Make columns nullable or not nullable.
Change a column’s type.
Rename a table.
Add or drop indexes and constraints.
Add or drop column default values.
See also
Schema Migrations for in-depth examples and API reference.
Raw SQL migrations¶
For changes the migrate module does not cover, execute ALTER TABLE statements directly:
with db.atomic():
db.execute_sql('ALTER TABLE tweet ADD COLUMN view_count INTEGER DEFAULT 0')
SQLite limitations¶
SQLite has limited ALTER TABLE support. It supports ADD COLUMN and
RENAME TABLE but not DROP COLUMN, RENAME COLUMN, or constraint
changes in older versions (SQLite 3.35.0+ adds DROP COLUMN).
For more complex SQLite schema changes, the standard workaround is to:
Create a new table with the desired schema.
Copy data with
INSERT INTO new_table SELECT ... FROM old_table.Drop the old table.
Rename the new table.
The playhouse migrate module transparently handles the above workaround for older SQLite versions.
Introspecting an Existing Schema¶
Database.get_tables() returns the names of all tables in the database:
db.get_tables()
# ['user', 'tweet', 'favorite']
Database.get_columns() returns column metadata for a table as a list of
ColumnMetadata instances:
for col in db.get_columns('tweet'):
print(col.name, col.data_type, col.null)
Database.get_indexes() returns index metadata as a list of
IndexMetadata instances:
for idx in db.get_indexes('user'):
print(idx.name, idx.columns, idx.unique)
Database.get_foreign_keys() returns foreign key metadata as a list of
ForeignKeyMetadata instances:
for fk in db.get_foreign_keys('tweet'):
print(fk.column, '->', fk.dest_table, fk.dest_column)

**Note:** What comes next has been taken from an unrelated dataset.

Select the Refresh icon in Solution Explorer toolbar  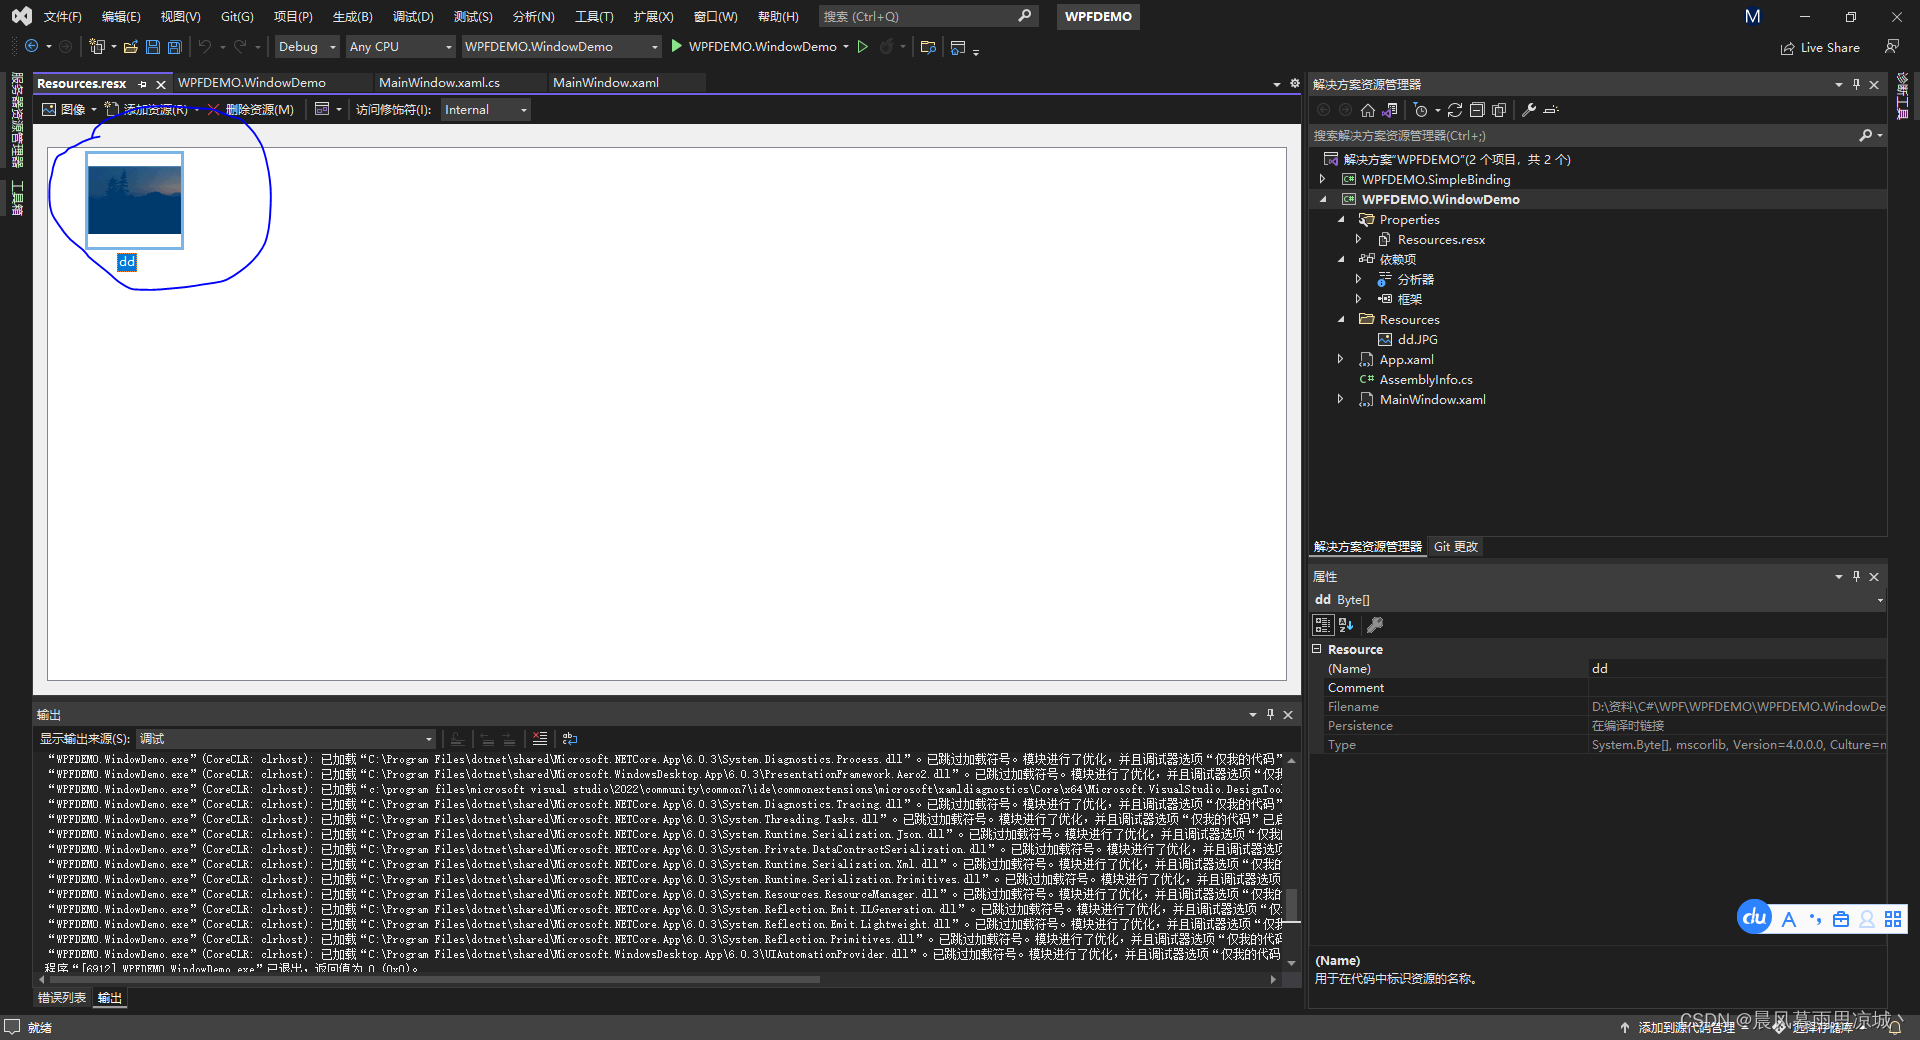1456,110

Database.get_views() returns a list of views in the database as a list of
ViewMetadata instances:
for view in db.get_views():
print(view.name, view.sql)
Generating models from an existing database¶
The pwiz - Model Generator command-line tool introspects an existing database and emits Python model definitions:
python -m pwiz -e postgresql my_database > models.py
python -m pwiz -e sqlite my_app.db > models.py
The generated models can be used directly or as a starting point for further customization.